I made a native macOS Gleam Playground

A screenshot of the Gleam playground app I built, nicknamed Faff.

Last week was my second full week at the Recurse Center. It was great!

I gave a presentation for non-tech presentation hour. I spoke about Hatshepsut, my favorite Ancient Egyptian pharaoh. She used both male and female pronouns and in statues she was represented as male, female, and androgynous. I think it went well but I could have spoken for an additional 15 minutes, of course.

I also spun up a new app project and managed to get an MVP going. In order to learn Gleam, I wrote a macOS app in Swift! 💻

Gleam does not have a REPL, but it does have a friendly playground available. I find myself opening it frequently to try out some quick code – remembering syntax, trying a recursion approach, trying to pipeline multiple calls in order. 🛝

It's a great tool, but I lose old content easily and end up repeating myself.

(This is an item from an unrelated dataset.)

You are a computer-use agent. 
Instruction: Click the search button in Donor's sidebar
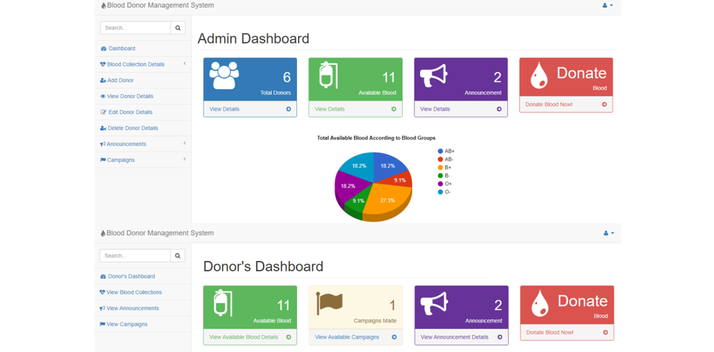tap(177, 256)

I ended up writing a Gleam playground app for macOS, nicknamed Faff after Gleam's branding pink of choice. I used Point Free's The Composable Architecture (TCA), which is an amazing framework for managing state in complex Swift apps. It is inspired by lots of functional ideas, primarily The Elm Architecture (TEA), but the PF guys are frequently making incredibly powerful updates to the library that change how construction of an app works and make me forget what I'm doing. All my TCA templates frequently need updates. 😅

One of Gleam's popular web frameworks, Lustre, is likewise inspired by TEA, and I thought writing this app in TCA would help get my mind into that kind of space. It was a good exercise, and I learned a lot.

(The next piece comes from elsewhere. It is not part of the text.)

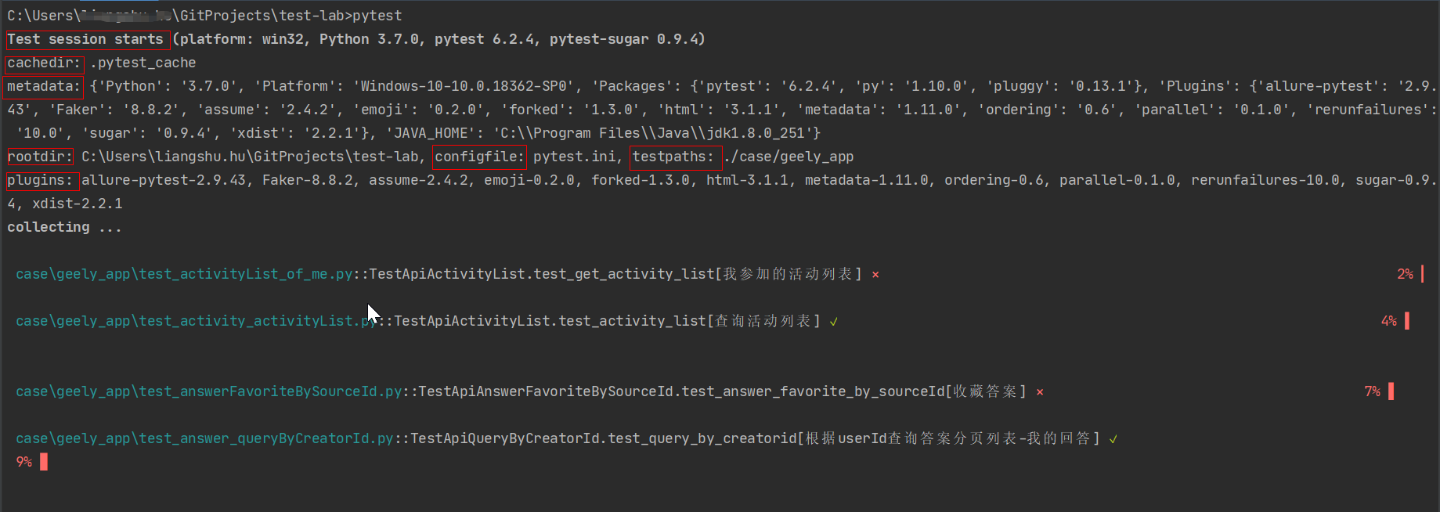Click the boxed 'configfile:' label
1440x512 pixels.
pos(479,157)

  1. PF recently introduced SwiftSharing, a framework for managing shared state. Like all of their stuff, it's incredibly powerful and makes the language seem like magic, but there are slight syntax hiccups that frequently caught me up. And, unfortunately, the Swift compiler is not the greatest at type-checking, and sometimes struggles with PF's powerful typing, resulting in trash error messages. The TCA group on iOS Folks, a Slack outfit I belong to, is very helpful, though. I eventually managed to get a very simple system working using both UserDefaults (the most basic, relatively insecure key-value store available on Apple apps) and JSON file storage. It would take just a little bit of extra work to port this to proper persistence with a relational database.
  2. When I originally used TCA, I was used to passing sequences of events to one another to try to make each one pure and compact. It turns out, for performance, this isn't the current best practice. In fact, I had to read up on the latest performance recommendations. Specifically, it helps to offload shared computation to Reducer methods rather than exclusively use Actions.
  3. I am pretty bad at UI and UX ! I would love to get better. Maybe next week I can find someone at RC to help me with these things!
  4. I have a number of ideas to improve the app and make it usable by others. Right now it uses a hardcoded path reference to my local Gleam binary. I would prefer the app to download its own version of the Gleam compiler and keep it local. As I said earlier, I would also like to use proper database persistence for the Playground models.